Reputation: 1
ID | Genre |
---|---|
1 | Drama, Comedy |
2 | Action, Science Fiction, Suspense |
3 | Horror, Suspense |
4 | Comedy |
5 | Action, Drama, Sports |
6 | Comedy, Science Fiction |
7 | Drama |
I have a Pandas dataframe with around 10000 rows, these above are the first 7th rows. I would like to create another dataframe or a dictionary that will count the occurrence of every genre existing in the dataset.
Something like this:
Genre | Count |
---|---|
Drama | 3 |
Comedy | 3 |
Action | 2 |
Science Fiction | 2 |
Suspense | 2 |
Sports | 1 |
Ps. In the original df there are more then this 6 genres.
I have an idea how to do it iteratively with a for loop:
my_dict = {}
for elem in df['Genre']:
for genre in elem.split(','):
if genre in my_dict:
my_dict[genre] += 1
else:
my_dict[genre] = 1
However, is there any way to achieve this using NumPy or Pandas functions?

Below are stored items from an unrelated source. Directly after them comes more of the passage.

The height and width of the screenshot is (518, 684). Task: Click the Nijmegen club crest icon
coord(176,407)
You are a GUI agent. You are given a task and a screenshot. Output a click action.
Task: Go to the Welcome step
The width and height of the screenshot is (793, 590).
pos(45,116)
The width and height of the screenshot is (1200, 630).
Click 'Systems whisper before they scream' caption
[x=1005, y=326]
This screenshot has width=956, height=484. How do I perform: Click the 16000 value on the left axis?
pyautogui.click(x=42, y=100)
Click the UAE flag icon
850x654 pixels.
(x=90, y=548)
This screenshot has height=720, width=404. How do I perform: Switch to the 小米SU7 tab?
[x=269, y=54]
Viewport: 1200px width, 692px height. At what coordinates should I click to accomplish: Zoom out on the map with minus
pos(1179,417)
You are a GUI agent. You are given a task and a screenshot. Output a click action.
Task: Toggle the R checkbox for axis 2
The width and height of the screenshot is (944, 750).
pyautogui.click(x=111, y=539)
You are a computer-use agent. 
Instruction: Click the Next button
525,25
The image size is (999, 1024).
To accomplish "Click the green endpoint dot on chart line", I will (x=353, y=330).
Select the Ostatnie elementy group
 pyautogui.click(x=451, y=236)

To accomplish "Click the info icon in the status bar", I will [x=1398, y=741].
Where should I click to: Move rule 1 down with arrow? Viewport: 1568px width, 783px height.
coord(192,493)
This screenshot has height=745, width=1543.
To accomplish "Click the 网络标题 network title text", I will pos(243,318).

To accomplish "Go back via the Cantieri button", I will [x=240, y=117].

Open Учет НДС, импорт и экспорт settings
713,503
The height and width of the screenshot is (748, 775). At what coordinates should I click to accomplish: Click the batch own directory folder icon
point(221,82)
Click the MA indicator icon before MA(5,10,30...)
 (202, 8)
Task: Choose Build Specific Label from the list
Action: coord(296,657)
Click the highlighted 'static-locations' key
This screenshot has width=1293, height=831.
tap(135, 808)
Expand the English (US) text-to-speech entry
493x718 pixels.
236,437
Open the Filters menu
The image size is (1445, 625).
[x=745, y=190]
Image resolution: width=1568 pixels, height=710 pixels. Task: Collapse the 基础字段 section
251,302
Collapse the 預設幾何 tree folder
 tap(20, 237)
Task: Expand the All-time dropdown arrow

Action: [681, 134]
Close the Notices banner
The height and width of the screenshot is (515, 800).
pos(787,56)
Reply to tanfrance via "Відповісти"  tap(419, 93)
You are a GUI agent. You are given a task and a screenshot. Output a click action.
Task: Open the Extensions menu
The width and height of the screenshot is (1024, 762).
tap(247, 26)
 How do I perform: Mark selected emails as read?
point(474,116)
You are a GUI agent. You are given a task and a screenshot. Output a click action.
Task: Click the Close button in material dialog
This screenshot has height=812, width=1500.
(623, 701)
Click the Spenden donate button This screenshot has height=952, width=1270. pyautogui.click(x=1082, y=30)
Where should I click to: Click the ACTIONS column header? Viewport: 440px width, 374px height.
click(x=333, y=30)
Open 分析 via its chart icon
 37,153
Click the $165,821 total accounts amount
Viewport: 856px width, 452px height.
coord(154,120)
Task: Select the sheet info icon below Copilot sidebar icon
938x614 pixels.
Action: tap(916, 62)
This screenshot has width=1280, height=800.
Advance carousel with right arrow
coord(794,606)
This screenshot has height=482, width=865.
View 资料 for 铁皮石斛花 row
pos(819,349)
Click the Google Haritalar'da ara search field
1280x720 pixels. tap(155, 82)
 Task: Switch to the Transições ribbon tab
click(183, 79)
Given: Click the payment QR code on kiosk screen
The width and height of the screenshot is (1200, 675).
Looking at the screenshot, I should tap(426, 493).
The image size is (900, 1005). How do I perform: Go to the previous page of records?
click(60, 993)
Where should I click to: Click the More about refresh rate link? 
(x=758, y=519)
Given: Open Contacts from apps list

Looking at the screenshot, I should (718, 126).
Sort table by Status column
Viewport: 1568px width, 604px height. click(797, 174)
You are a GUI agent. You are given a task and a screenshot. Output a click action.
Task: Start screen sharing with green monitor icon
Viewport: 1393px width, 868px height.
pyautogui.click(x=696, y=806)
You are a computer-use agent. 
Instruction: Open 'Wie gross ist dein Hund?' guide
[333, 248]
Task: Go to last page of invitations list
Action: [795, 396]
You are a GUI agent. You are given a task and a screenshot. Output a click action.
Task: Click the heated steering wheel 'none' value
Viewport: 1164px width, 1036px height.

As with 10000 rows it takes a lot of time.
Upvotes: 0
Views: 25
Reputation: 261860
You can use:
df['Genre'].str.get_dummies(', ').sum()
Output:
Action 2
Comedy 3
Drama 3
Horror 1
Science Fiction 2
Sports 1
Suspense 2
dtype: int64
Or, maybe less efficient:
df['Genre'].str.split(',\s*').explode().value_counts()
Output:
Drama 3
Comedy 3
Action 2
Science Fiction 2
Suspense 2
Horror 1
Sports 1
Name: Genre, dtype: int64
Upvotes: 1